## WORK INSTRUCTION
Leaving the pictures aside, return all of the data below exactly.
○ ○ ○ ○
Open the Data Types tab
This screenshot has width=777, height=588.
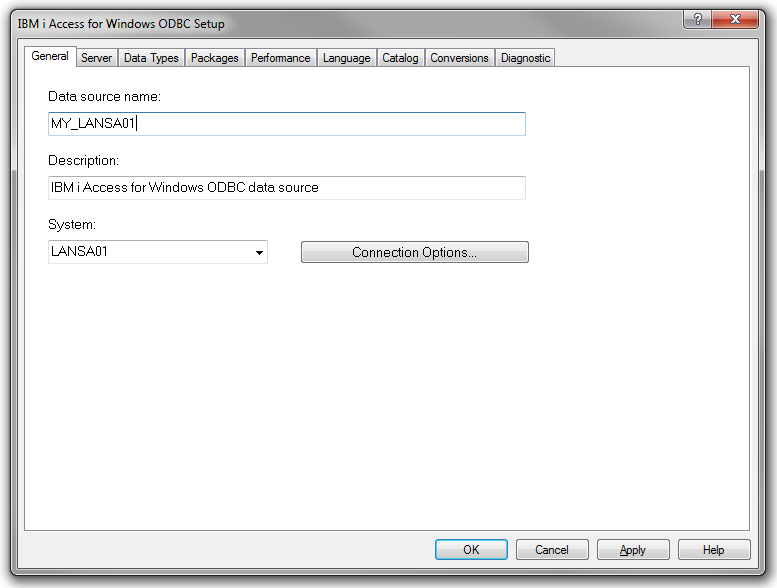[x=151, y=58]
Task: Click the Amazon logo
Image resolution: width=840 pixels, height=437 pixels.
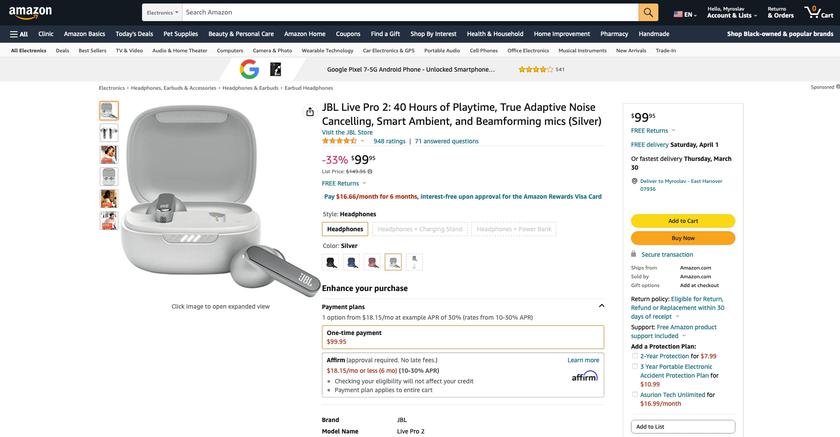Action: [x=30, y=12]

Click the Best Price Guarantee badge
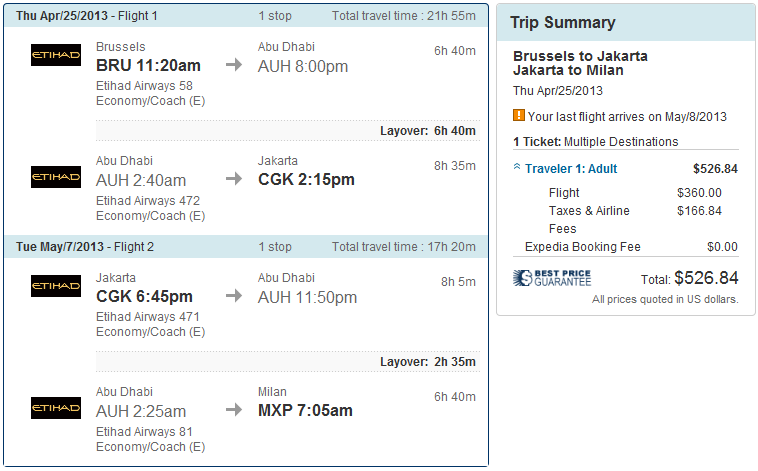pyautogui.click(x=553, y=278)
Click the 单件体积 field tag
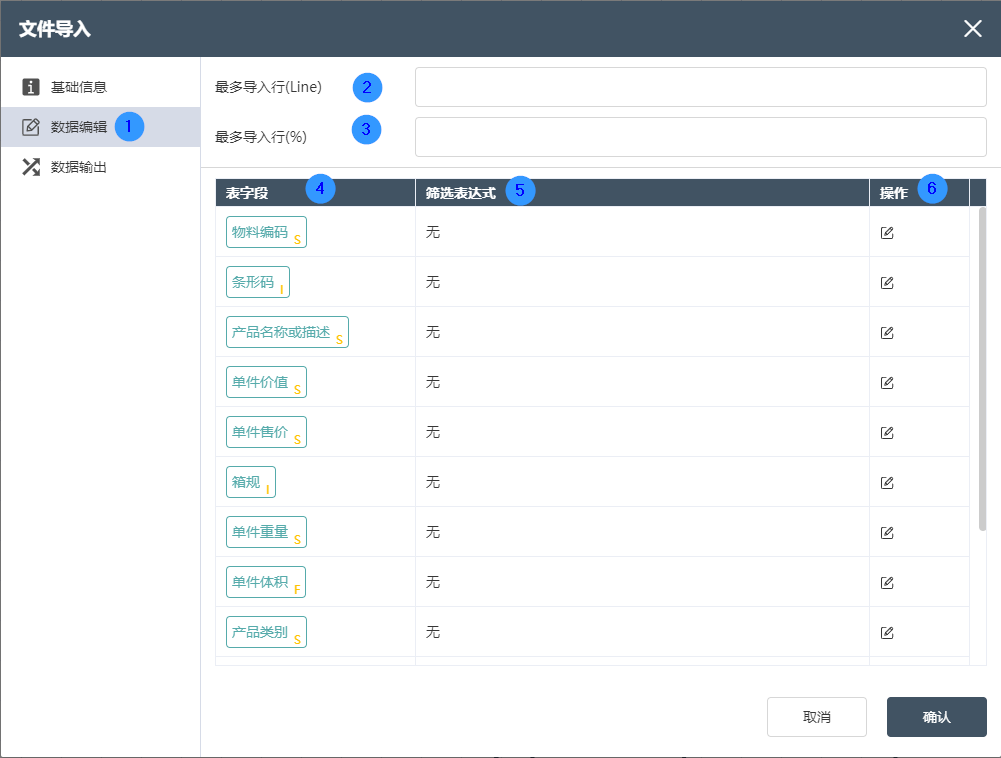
○ ○ ○ ○
## EXERCISE RESULT
Open the Data Types tab
This screenshot has width=777, height=588.
[x=151, y=58]
Task: Click the Amazon logo
Image resolution: width=840 pixels, height=437 pixels.
Action: [x=30, y=12]

Click the Best Price Guarantee badge
pyautogui.click(x=553, y=278)
Click the 单件体积 field tag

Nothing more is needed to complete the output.